Early Hudson River School Landscape
Dimensions: Width 48″ x Height 36″
Maker: Unknown, School of William Codman
Location: Found near Wiscasset, Maine
Date: circa 1830
Commentary: This large, ambitious pastoral scene of the beginning of the wheat harvest is characteristic of the early Hudson River School in its depiction of a benign and prosperous natural setting. As with many such works by artists attempting to make the leap from the decorative themes and subjects that earned their daily bread as sign, carriage or house painters, to more sophisticated compositions, much of the painting’s charm derives from the gap between the artist’s skill and his ambitions. The painting includes a number of symbolic elements such as the decaying tree, scythes and abundant fields frequently employed by artist of the period to denote the cycles of nature but is imbued with an overall air of peaceful optimism and soft tranquill light.
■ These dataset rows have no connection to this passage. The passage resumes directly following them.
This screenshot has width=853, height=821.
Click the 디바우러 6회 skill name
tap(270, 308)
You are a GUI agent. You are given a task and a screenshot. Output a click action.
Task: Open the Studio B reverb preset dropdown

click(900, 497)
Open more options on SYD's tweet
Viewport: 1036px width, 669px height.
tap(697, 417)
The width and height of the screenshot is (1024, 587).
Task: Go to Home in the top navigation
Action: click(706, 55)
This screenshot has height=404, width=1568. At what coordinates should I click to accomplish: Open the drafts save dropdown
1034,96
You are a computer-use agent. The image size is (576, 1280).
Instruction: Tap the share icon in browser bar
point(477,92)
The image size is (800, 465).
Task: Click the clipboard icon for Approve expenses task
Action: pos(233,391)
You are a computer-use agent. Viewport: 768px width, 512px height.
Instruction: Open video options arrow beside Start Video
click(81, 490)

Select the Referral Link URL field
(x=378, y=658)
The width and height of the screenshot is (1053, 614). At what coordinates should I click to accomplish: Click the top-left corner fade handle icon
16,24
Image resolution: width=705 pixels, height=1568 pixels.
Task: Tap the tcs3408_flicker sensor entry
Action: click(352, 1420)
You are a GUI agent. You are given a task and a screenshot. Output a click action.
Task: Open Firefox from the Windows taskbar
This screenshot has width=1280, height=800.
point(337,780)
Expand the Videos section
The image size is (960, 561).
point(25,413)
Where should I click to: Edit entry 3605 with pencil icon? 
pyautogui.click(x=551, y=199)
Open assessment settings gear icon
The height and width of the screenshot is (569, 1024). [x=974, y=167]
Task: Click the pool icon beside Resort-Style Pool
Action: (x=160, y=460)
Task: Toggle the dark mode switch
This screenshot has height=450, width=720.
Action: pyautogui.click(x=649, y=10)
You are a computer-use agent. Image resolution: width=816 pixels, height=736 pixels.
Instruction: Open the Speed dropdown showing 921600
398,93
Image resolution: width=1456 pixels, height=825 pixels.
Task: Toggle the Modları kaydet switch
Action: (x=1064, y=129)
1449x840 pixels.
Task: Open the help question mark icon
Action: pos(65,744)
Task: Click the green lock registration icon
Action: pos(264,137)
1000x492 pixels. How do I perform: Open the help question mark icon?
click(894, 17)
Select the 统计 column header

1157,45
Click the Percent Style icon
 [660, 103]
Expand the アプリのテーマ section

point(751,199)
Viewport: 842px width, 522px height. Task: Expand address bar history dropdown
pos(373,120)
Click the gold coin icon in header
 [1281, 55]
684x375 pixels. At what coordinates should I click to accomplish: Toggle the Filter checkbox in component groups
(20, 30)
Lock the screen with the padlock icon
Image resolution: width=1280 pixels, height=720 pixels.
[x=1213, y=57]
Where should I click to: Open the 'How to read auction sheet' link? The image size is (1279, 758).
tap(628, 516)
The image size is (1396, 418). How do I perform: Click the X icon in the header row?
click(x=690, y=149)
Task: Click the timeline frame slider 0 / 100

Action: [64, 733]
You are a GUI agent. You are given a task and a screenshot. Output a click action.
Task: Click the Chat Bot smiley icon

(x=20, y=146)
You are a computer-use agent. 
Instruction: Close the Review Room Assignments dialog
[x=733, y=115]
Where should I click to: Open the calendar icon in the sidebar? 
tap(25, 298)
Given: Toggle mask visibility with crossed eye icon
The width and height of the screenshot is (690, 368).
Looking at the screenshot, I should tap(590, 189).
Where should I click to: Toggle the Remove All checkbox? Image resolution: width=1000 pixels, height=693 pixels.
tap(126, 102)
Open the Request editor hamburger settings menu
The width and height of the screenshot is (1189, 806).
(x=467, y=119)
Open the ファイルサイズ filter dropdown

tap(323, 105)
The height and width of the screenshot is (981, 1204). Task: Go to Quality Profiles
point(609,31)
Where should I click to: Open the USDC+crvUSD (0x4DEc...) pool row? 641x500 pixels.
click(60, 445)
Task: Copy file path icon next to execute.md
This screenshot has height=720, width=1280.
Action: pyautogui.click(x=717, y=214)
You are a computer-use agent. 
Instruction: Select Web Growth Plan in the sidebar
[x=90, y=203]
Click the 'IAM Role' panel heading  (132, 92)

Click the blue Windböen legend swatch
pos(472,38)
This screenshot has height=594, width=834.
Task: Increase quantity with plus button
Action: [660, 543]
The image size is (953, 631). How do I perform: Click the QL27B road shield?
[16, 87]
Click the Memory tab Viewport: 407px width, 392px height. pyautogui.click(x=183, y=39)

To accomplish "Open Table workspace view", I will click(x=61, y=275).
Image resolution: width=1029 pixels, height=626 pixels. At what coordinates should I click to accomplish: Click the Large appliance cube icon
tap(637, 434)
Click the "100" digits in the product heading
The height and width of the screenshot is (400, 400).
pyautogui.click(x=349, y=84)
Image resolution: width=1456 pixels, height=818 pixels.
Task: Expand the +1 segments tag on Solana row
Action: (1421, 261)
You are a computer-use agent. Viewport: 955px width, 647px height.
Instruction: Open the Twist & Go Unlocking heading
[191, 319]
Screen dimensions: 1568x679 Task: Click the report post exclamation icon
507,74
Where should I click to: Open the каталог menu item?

The painting is sufficiently similar to works by Charles Codman to support the conjecture that artists knew each other and raise the possibility that they may have worked together as apprentices in the decorative painting shop of John Ritto Penniman in Boston. Several area artists with similar styles such as John Samuel Blunt and Henry Ary passed through Penniman’s employ and, like Codman, seemed to have supported themselves largely through decorative work while struggling to build a clientele for their more serious paintings. Alternatively, the artist of this landscape, which has a more primitive, naive feel than the works of any of these artists, may have been among the several apprentices known to have worked with Codman upon his return to Portland, Maine where he established his own business.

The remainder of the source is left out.